- _TO-DO LIST_
1. Name the cities the book review gives as targets of Operation Argument.
2. Convert the stretch of the listing from the line containing "Task: Open the Membership tab" through the end of the listing into a Markdown table with the columns Row and Line. Skip blank lines and leave out the pictures.

- _SELECTED EXTRACT_
While the whole word extolls the exploits of Normandy, waxes eloquent about the siege of Stalingrad and gasps collectively at the recollection of the Battle of the Bulge, there are a few battles - which even though, indispensable in influencing the final outcome of the War itself – have been relegated to the confines of obscurity. One such battle is OPERATION ARGUMENT. Popularly known as ‘Big Week’, the operation had at its cornerstone a relentless round-the-clock pummeling of German armament factories and strategic manufacturing bases. Targeting locations at Leipzig, Berlin, Schweinfurt, Hamburg and many others, the very gestalt driving this strategy was breaking the spine of an already demoralized Luftwaffe and thereby giving the Allies, a definitive air superiority. Mr. James Holland in his riveting book, “Big Week” recreates the exploits, endeavours and enervation surrounding OPERATION ARGUMENT.

Mr. Holland’s marvelous recreation of the deadly dog-fights in mid-air between the Messerschmitt and the Mustangs, B-17 Fortresses and B-24 Liberators makes for some hair raising and horripilation inducing reading. Sitting within the confines of a claustrophobic interior, the brave pilots, co-pilots, navigators, gunners and bomb manning personnel boarded their flying beasts, with neither complaints nor consternations. It might not have been a comforting thought for these courageous airmen to learn that their birds were also commonly termed “Flying Coffins.” Braving the deplorable English weather, which made visibility a mere hope inducing icing on the instruments, warding off annoying German fighters and having to contend with the intransigence, insouciance and inchoate decisions of the people commanding the Allied Air Forces, Mr. Holland’s airmen are deserving of more than just platitudes.

The U.S. Eighth Air Force by the third week of February 1944, was engaging in flying missions over the Continent from bases in Britain. Mr. James Holland pieces together a very interesting piece of contrast in relation to the bombing sorties. While the preference of the British was nighttime area bombing, the American philosophy rested on daytime bombing. The American logic being such a strategy would lead to better precision and assured destruction of the designated enemy targets. But it could not be denied that this option also exposed the Americans to the rabid German defenders. As Mr. Holland painstakingly details, in the initial phase of the battle for Ariel ascendancy, protection for both British and American bombers was provided by fighter escorts. Known as “little friends” these fighter aircraft would however only escort the bombers only part of the way. This was because of a severe limitation in flying range that plagued the fighters. Once bereft of escorts, the beleaguered bombers, attracted the attention, ire and fury of the German fighters like bees attracted to honey. The bombers were hounded, pounded and tormented till such time the escorts came back to their rescue. This situation however underwent a dramatic shift with the advent of the Mustang aircrafts. With an enviable range capable of escorting the bombers all the way to their target and back, the Mustangs titled the scales definitively in the favour of the Allies, and in the process stubbing out the last vestiges of German hope.

- _WORKING DATA_
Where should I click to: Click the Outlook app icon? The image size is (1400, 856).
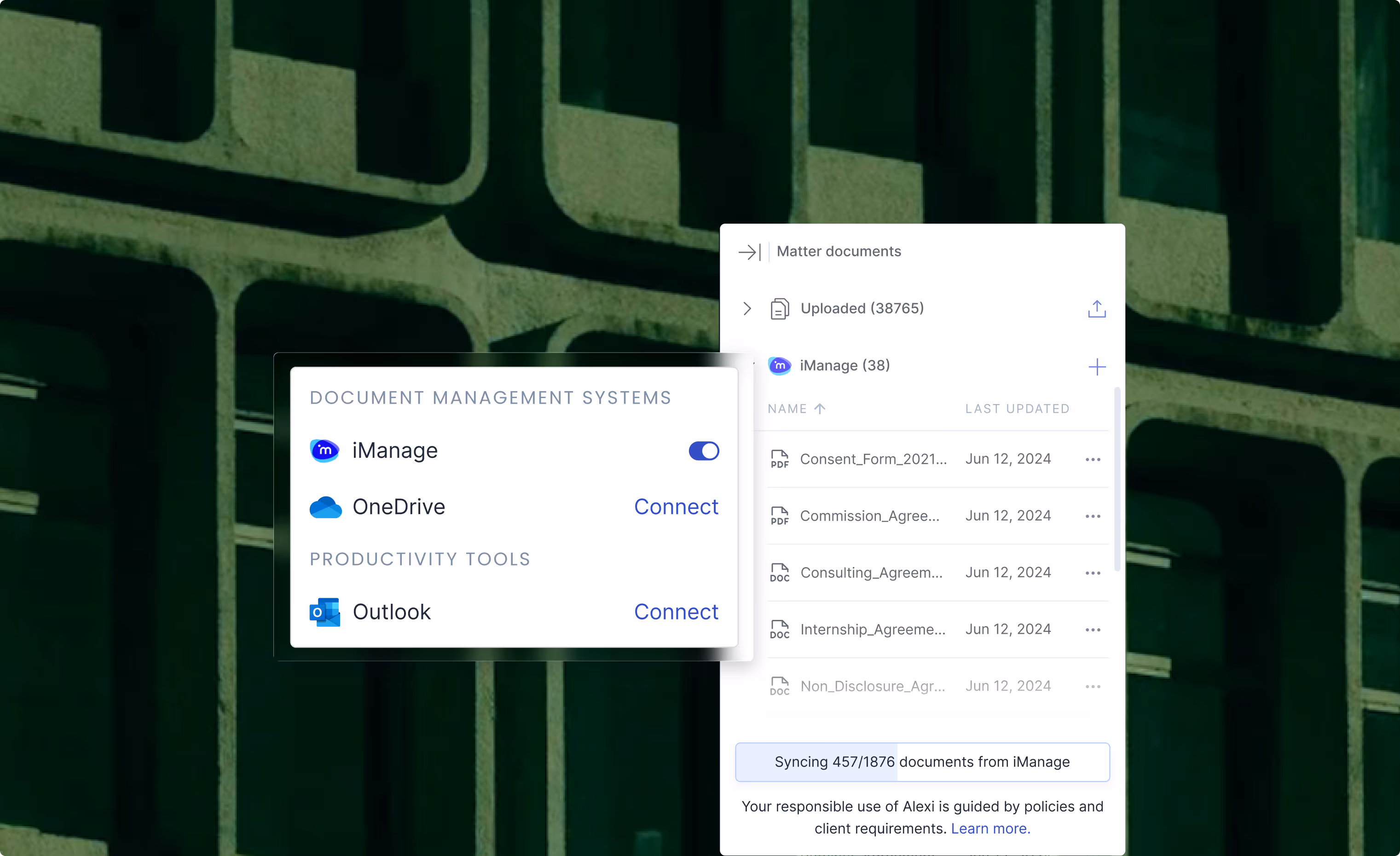(x=325, y=612)
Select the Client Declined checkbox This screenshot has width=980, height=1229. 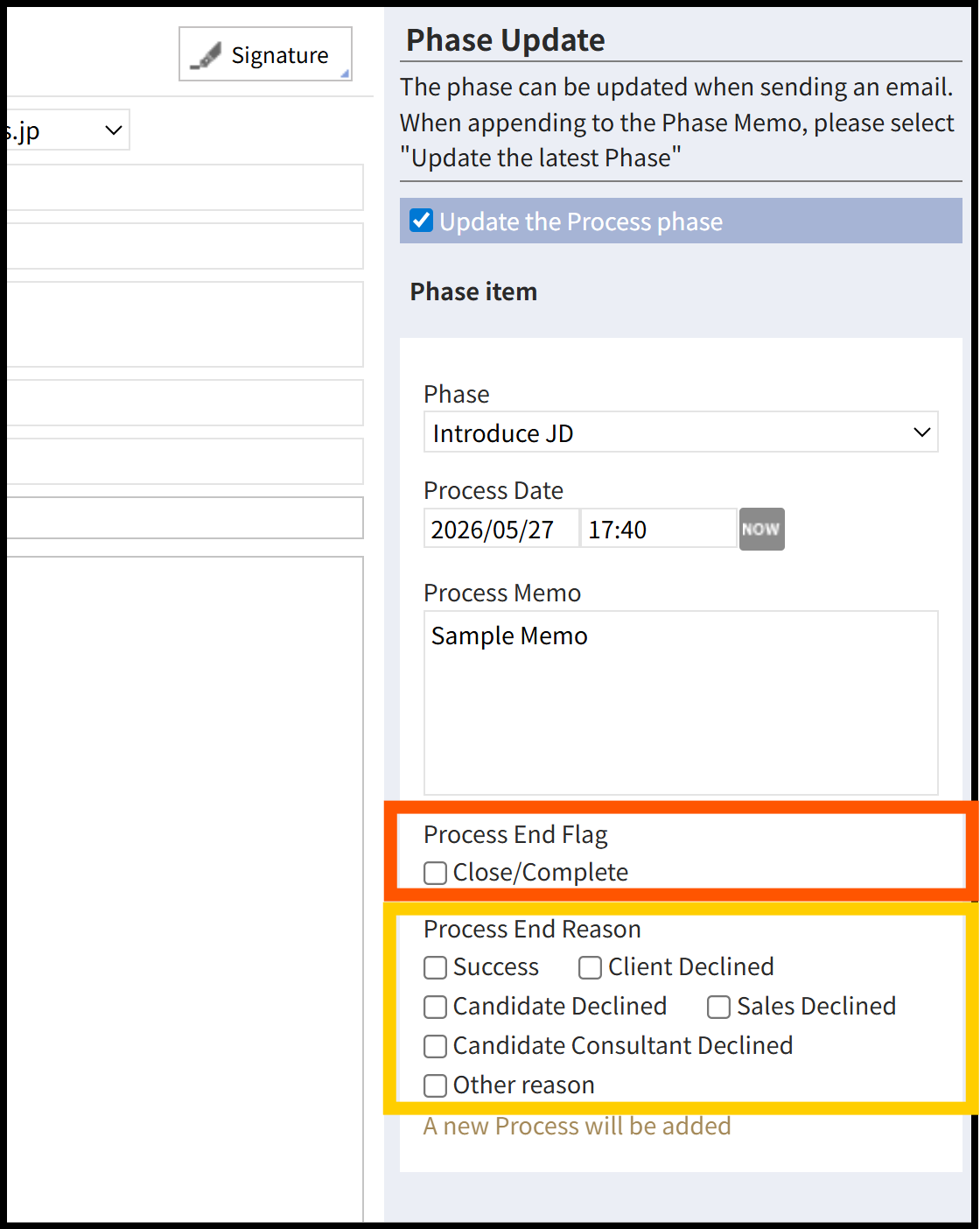pyautogui.click(x=590, y=967)
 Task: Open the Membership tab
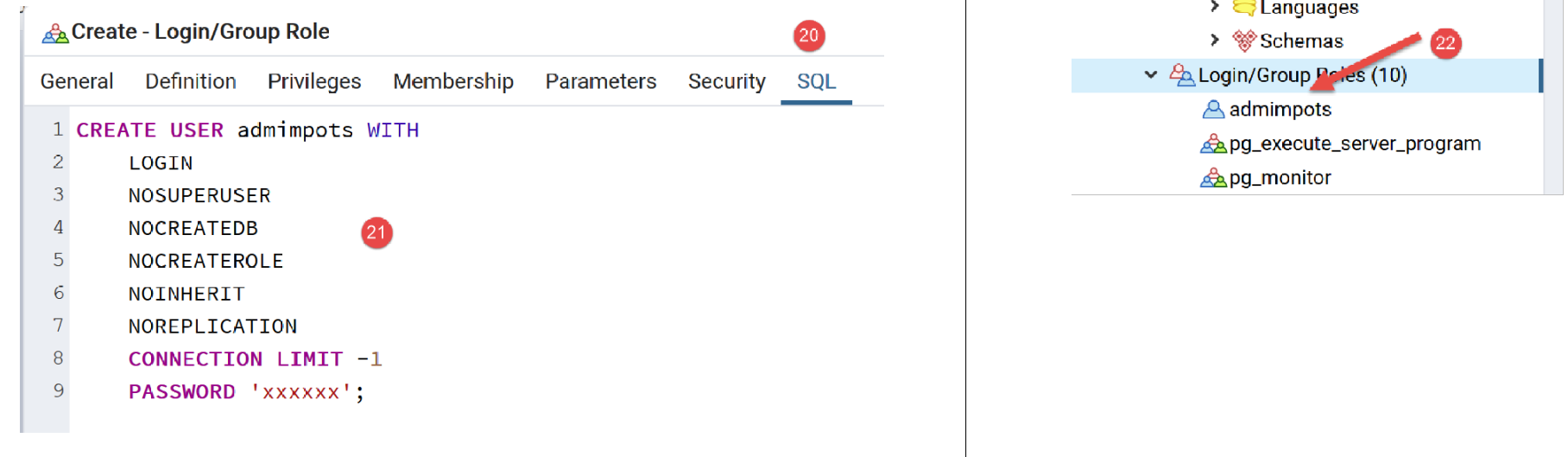453,81
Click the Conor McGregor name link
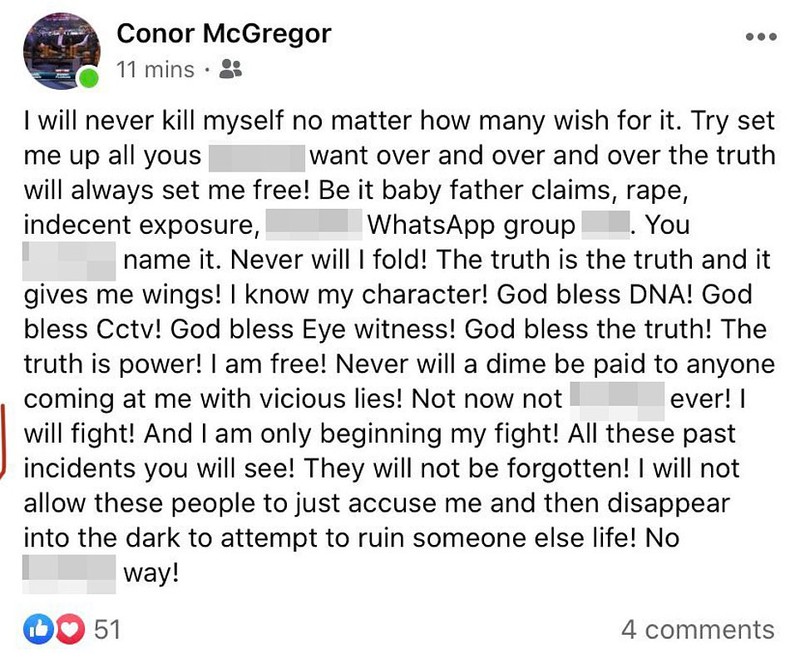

- _ANSWERS TO THE EXERCISES_
1. Leipzig, Berlin, Schweinfurt, Hamburg

2.
| Row | Line |
|---|---|
| 1 |  Task: Open the Membership tab |
| 2 | 453,81 |
| 3 | Click the Conor McGregor name link |